En l’espace de quelques semaines, la dégradation importante de la situation sanitaire, l’apparition du variant Omicron et l’accroissement du risque de réintroduction de mesures de restriction de l’activité changent toutefois, à nouveau, la donne. Le secteur des services n’est pas exempt de difficultés, en particulier dans le recrutement, et l’impact négatif de la poussée d’inflation ne l’épargne pas. Surtout, la dynamique des activités de services, où le contact avec le public est important, reste à la merci de la situation sanitaire. Il faut s’attendre à une rechute du climat des affaires en décembre et à une remontée de l’incertitude économique ressentie par les chefs d’entreprises, mesurée dans les enquêtes de l’Insee.
Notre prévision de croissance pour le T4 (0,6% t/t) est désormais assortie d’un risque baissier. Elle était déjà volontairement inférieure à celle de la Banque de France datant de début novembre (0,75% t/t) pour tenir compte des répercussions sur la France de la moins bonne situation conjoncturelle outre-Rhin. Elle intègre aussi la normalisation attendue de la croissance et de l’impact des contraintes d’offre et des pressions inflationnistes. La bonne tenue du climat des affaires jusqu’en novembre et les différentes mesures de soutien au pouvoir d’achat (chèque énergie, bouclier tarifaire, revalorisation anticipée du Smic, indemnité inflation) aident toutefois à tempérer les inquiétudes. La stabilité du pouvoir d’achat au T3 est un autre élément à voir d’un bon œil (la hausse du RDB nominal a été équivalente à la hausse des prix). Il faudrait que l’activité se détériore fortement en décembre pour réduire significativement la croissance au T4. Or, en l’absence de nouvelles mesures de restriction[2], l’activité devrait continuer de tenir bon.
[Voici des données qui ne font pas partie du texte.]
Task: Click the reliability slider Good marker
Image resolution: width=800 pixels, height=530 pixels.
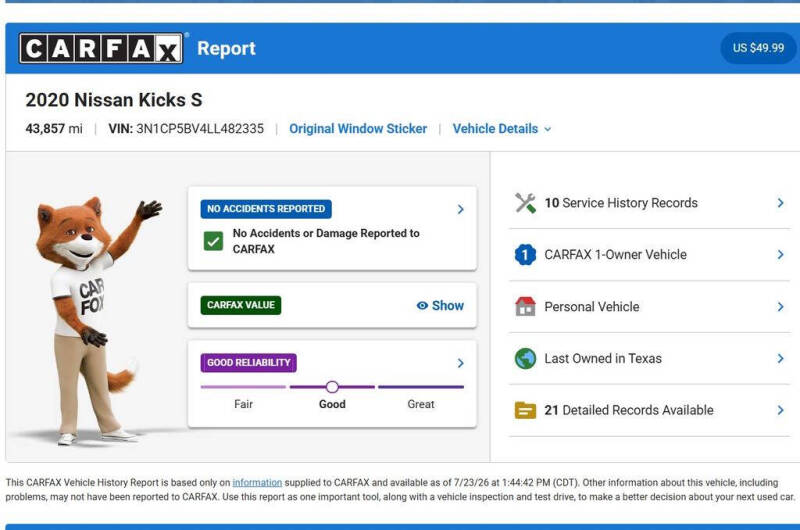Action: tap(332, 387)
Pendant ce temps, l’inflation poursuit sa poussée. En novembre, selon l’estimation flash, elle s’élève à 2,8% a/a, un plus haut depuis 2008. Elle devrait grimper plus haut encore, au moins en décembre, avant de plafonner aux alentours de 3% d’après nos prévisions, puis de refluer vers 2% dans le courant du S2 2022. Les pressions inflationnistes s’accroissent fortement dans l’industrie, à en juger l’envolée des soldes d’opinion sur l’évolution prévue des prix. Les composantes « prix des intrants » des PMI restent également orientées à la hausse dans l’industrie et les services. Le solde d’opinion des ménages sur l’inflation passée est aussi en très forte hausse et celui sur l’inflation prévue, s’il a étonnamment reflué en novembre, reste largement au-dessus de sa moyenne de longue période.
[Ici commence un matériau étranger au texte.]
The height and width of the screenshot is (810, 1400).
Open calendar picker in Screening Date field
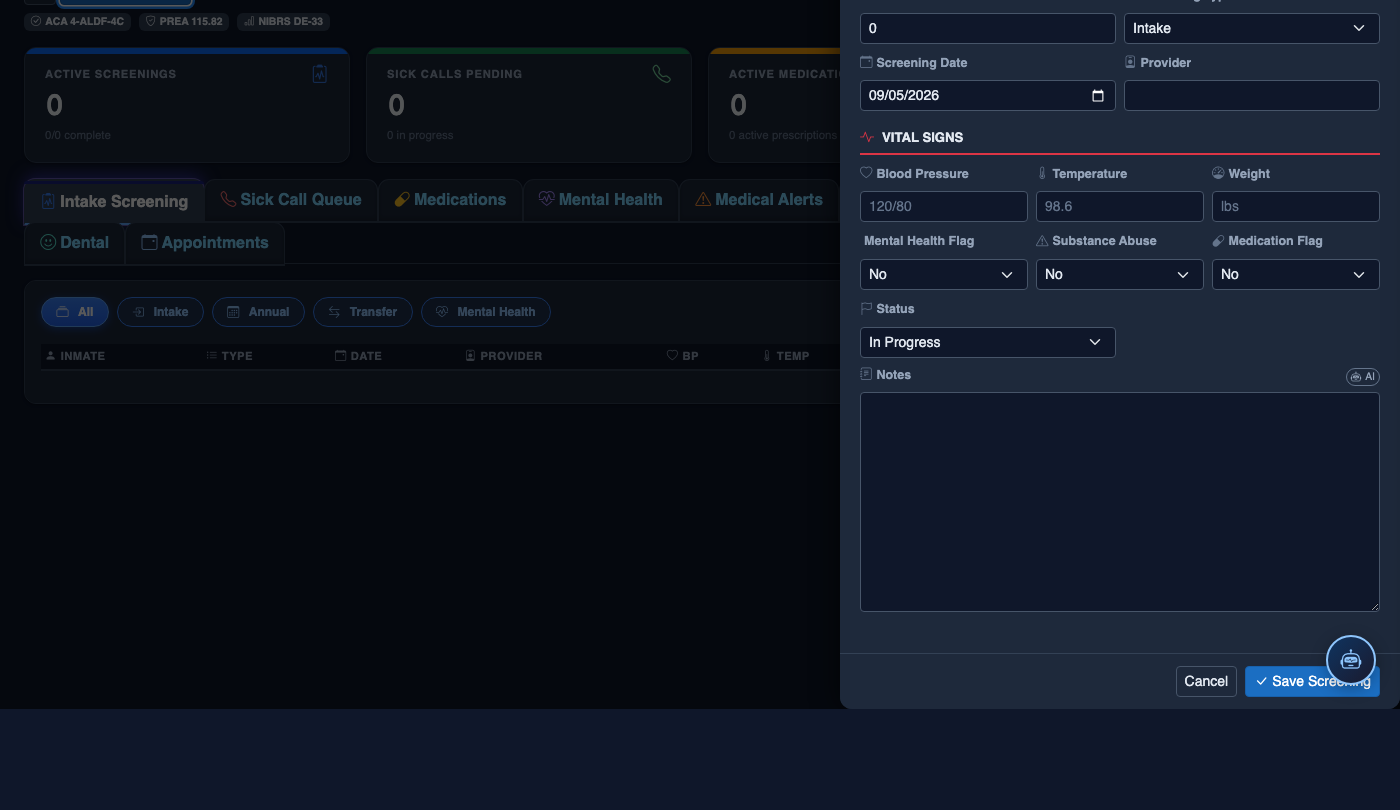click(x=1098, y=96)
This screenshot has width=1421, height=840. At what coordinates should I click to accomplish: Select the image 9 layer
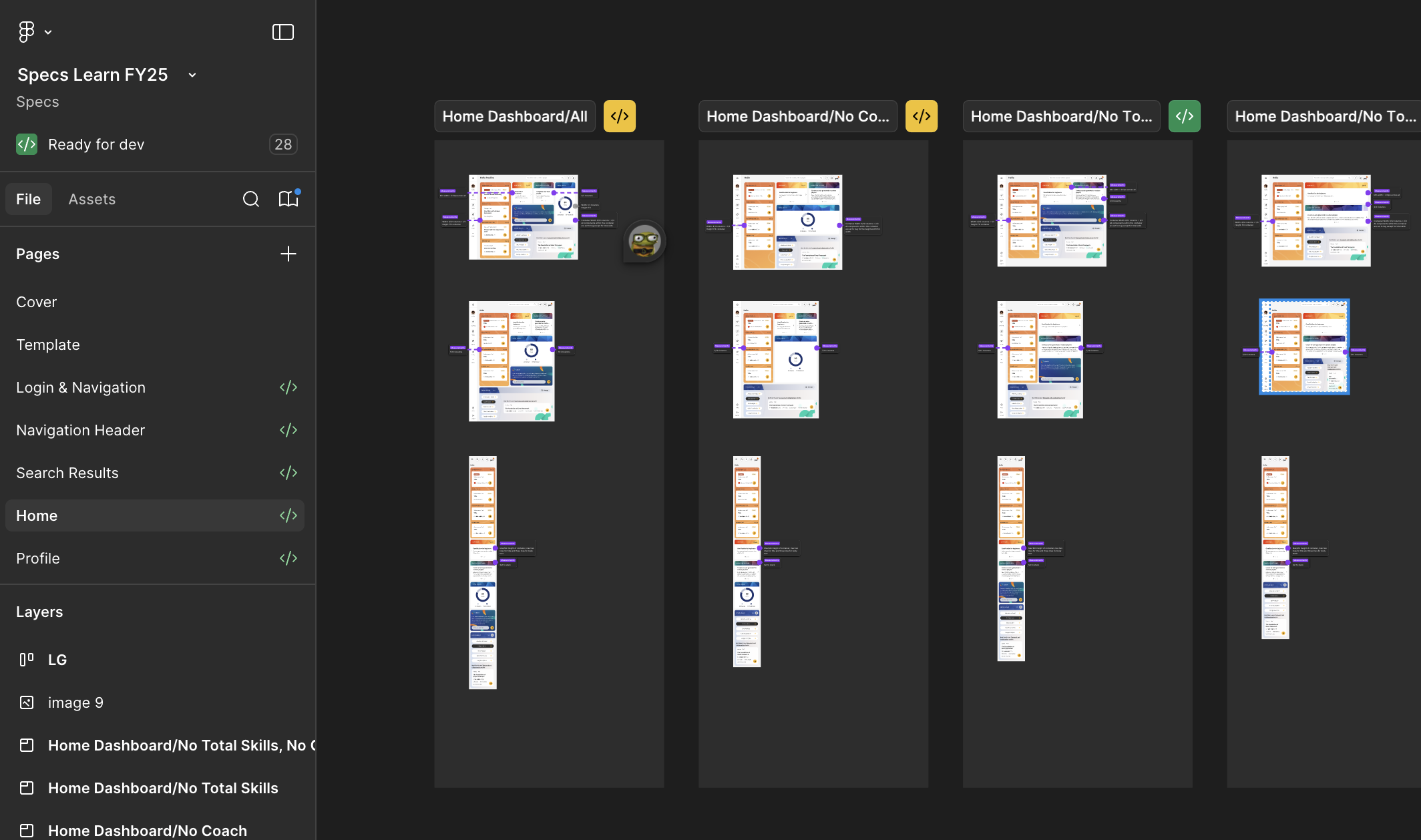coord(75,702)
Malgré le durcissement des vents contraires (plus d’inflation et de contraintes d’offre), et à la faveur de l’acquis de croissance plus élevé issu du T3 meilleur que prévu, notre prévision de croissance pour 2021 est plus haute que dans notre scénario précédent de septembre, tandis que celle pour 2022 est quasi inchangée. En 2022, nous avons toutefois ajusté le profil infra-annuel de la croissance, en l’abaissant sur le S1 pour tenir compte des éléments plus négatifs et en la rehaussant au S2, anticipant un relâchement de ces freins. Un certain nombre de facteurs de soutien restent par ailleurs à l’œuvre. Ce sont les mêmes que pour la zone euro : policy mix accommodant, déblocage d’au moins une partie de l’épargne forcée accumulée, rattrapage du secteur des services, besoins d’investissements et de restockage.